Holt winters forecast -need code corrected

I have the following code which contains errors

Classes‘tbl_df’, ‘tbl’ and 'data.frame': 341 obs. of 2 variables:
month: Date, format: "1982-06-12" "1982-06-19" ... sales: num 14237 4520 55691 28295 23648 ...

  • attr(*, "spec")=
    .. cols(
    .. month = col_date(format = ""),
    .. sales = col_double()

The below quote provides me the Holtwinters forecast

load needed packages

library(readr)
library(dplyr)
library(ggplot2)
library(forecast)

import data

sales <- read_csv("../input/MonthlySales.csv")

explore data

str(sales)
head(sales, n = 5)
Classes‘tbl_df’, ‘tbl’ and 'data.frame': 341 obs. of 2 variables:
month: Date, format: "1982-06-12" "1982-06-19" ... sales: num 14237 4520 55691 28295 23648 ...

  • attr(*, "spec")=
    .. cols(
    .. month = col_date(format = ""),
    .. sales = col_double()
    .. )
    options(repr.plot.width = 6, repr.plot.height = 3)
    ggplot(sales, aes(x = month, y = sales)) + geom_line() + geom_smooth(method = 'lm') +labs(x = "Time", y = "Monthly Sales")
    salesTS <- ts(sales$sales, frequency = 4, start = c(1982,1))
    class(salesTS)
    'ts'
    options(repr.plot.width = 6, repr.plot.height = 5)
    salesDecomp <- decompose(salesTS)
    plot(salesDecomp)

logging transform time series data

salesLog <- log(salesTS)

salesLogHW <- HoltWinters(salesLog)
salesLogHW
Call:
HoltWinters(x = salesLog)

options(repr.plot.width = 6, repr.plot.height = 4)
plot(salesLogHW)

forecast next year's sales

nextYearSales <- forecast(salesLogHW, h=4)

plot

plot(nextYearSales)
nextYearSales

my MonthlySales table has the followingdata ( i will show only the first 40 lines)

Month sales
1982-06-12 1
1983-06-19 6
1983-06-20 2
1983-06-21 4
1983-06-22 3
1983-06-23 5
1983-06-24 8
1983-06-25 9
1983-06-26 4
1983-06-27 5
1983-06-28 6
1983-06-29 1
1982-09-04 5
1982-09-05 3
1982-09-06 4
1982-09-07 6
1982-09-08 5
1982-09-09 6
1982-09-10 4
1982-09-11 1
1982-09-12 2
1982-09-13 2
1982-09-14 2
1983-11-20 1
1983-11-21 3
1983-11-22 4
1983-11-23 4
1983-11-24 7
1983-11-25 10
1983-11-26 10
1983-11-27 9
1983-11-28 7
1983-11-29 8
1983-11-30 2
1983-12-01 3
1983-12-02 4
1983-12-03 1
1983-12-04 1
1983-12-05 1

is there anyone in R studio community who can correct the incorrect section?
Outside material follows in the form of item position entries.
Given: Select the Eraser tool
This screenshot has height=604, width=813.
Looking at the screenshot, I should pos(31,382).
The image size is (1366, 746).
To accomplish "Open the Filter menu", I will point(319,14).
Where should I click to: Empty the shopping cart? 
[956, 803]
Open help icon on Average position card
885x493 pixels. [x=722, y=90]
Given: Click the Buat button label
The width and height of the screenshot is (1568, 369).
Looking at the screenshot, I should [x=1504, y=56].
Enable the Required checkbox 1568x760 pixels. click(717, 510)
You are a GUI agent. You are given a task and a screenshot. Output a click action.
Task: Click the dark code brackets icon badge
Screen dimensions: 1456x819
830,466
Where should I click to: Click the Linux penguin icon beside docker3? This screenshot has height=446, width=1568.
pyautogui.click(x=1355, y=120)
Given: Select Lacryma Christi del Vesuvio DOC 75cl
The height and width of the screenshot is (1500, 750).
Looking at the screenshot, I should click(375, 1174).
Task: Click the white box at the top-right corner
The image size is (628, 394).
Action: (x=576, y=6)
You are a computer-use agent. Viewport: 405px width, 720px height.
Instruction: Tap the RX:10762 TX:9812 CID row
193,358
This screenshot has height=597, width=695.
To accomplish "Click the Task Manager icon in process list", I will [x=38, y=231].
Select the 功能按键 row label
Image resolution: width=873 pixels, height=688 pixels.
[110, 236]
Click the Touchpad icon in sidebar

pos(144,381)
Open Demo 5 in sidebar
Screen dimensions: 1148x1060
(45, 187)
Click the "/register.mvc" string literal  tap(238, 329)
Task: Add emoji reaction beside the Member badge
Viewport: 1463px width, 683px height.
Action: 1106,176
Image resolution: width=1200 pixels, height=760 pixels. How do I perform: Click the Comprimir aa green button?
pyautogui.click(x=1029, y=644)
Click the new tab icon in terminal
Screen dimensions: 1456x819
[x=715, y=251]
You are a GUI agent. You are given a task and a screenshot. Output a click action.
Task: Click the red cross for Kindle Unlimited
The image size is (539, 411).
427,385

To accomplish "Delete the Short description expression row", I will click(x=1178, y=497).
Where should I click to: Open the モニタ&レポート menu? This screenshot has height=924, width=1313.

First, let's look at your data. The Month column actually contains dates that are sometimes one day apart and sometimes a few months apart. It's not clear what that column should contain, but I don't think what you show is correct.

When you create the salesTS object you give it frequency=4 which would be appropriate for quarterly data, but the frequency should be 12 for monthly data.

The code to produce the forecasts should work ok.

Since you take logs before fitting the model, presumably you want forecasts back on the original scale, not on the log scale. You can easily do that by replacing the HoltWinters command with the equivalent model computed using the ets command. Here is an example. Note that lambda=0 is the same as taking logs.

library(ggplot2)
library(forecast)

sales <- data.frame(
  Month = c(
    "1982-06-12", "1983-06-19", "1983-06-20", "1983-06-21", "1983-06-22", 
    "1983-06-23", "1983-06-24", "1983-06-25", "1983-06-26", "1983-06-27", 
    "1983-06-28", "1983-06-29", "1982-09-04", "1982-09-05", "1982-09-06", 
    "1982-09-07", "1982-09-08", "1982-09-09", "1982-09-10", "1982-09-11", 
    "1982-09-12", "1982-09-13", "1982-09-14", "1983-11-20", "1983-11-21", 
    "1983-11-22", "1983-11-23", "1983-11-24", "1983-11-25", "1983-11-26", 
    "1983-11-27", "1983-11-28", "1983-11-29", "1983-11-30", "1983-12-01", 
    "1983-12-02", "1983-12-03", "1983-12-04", "1983-12-05"
  ),
  sales = c(1L, 6L, 2L, 4L, 3L, 5L, 8L, 9L, 4L, 5L, 6L, 1L, 5L, 3L, 4L, 6L, 
            5L, 6L, 4L, 1L, 2L, 2L, 2L, 1L, 3L, 4L, 4L, 7L, 10L, 10L, 9L, 7L, 
            8L, 2L, 3L, 4L, 1L, 1L, 1L)
)

salesTS <- ts(sales$sales, frequency = 12, start = c(1982,1))
salesLogHW <- ets(salesTS, model="AAA", lambda=0)
nextYearSales <- forecast(salesLogHW, h=4)
autoplot(nextYearSales)

nextYearSales
#>          Point Forecast    Lo 80    Hi 80    Lo 95    Hi 95
#> Apr 1985       5.103658 1.866121 13.95800 1.095562 23.77531
#> May 1985       5.554407 2.030935 15.19076 1.192320 25.87513
#> Jun 1985       4.704604 1.720209 12.86663 1.009900 21.91633
#> Jul 1985       5.758174 2.105440 15.74804 1.236061 26.82437

Created on 2020-04-20 by the reprex package (v0.3.0)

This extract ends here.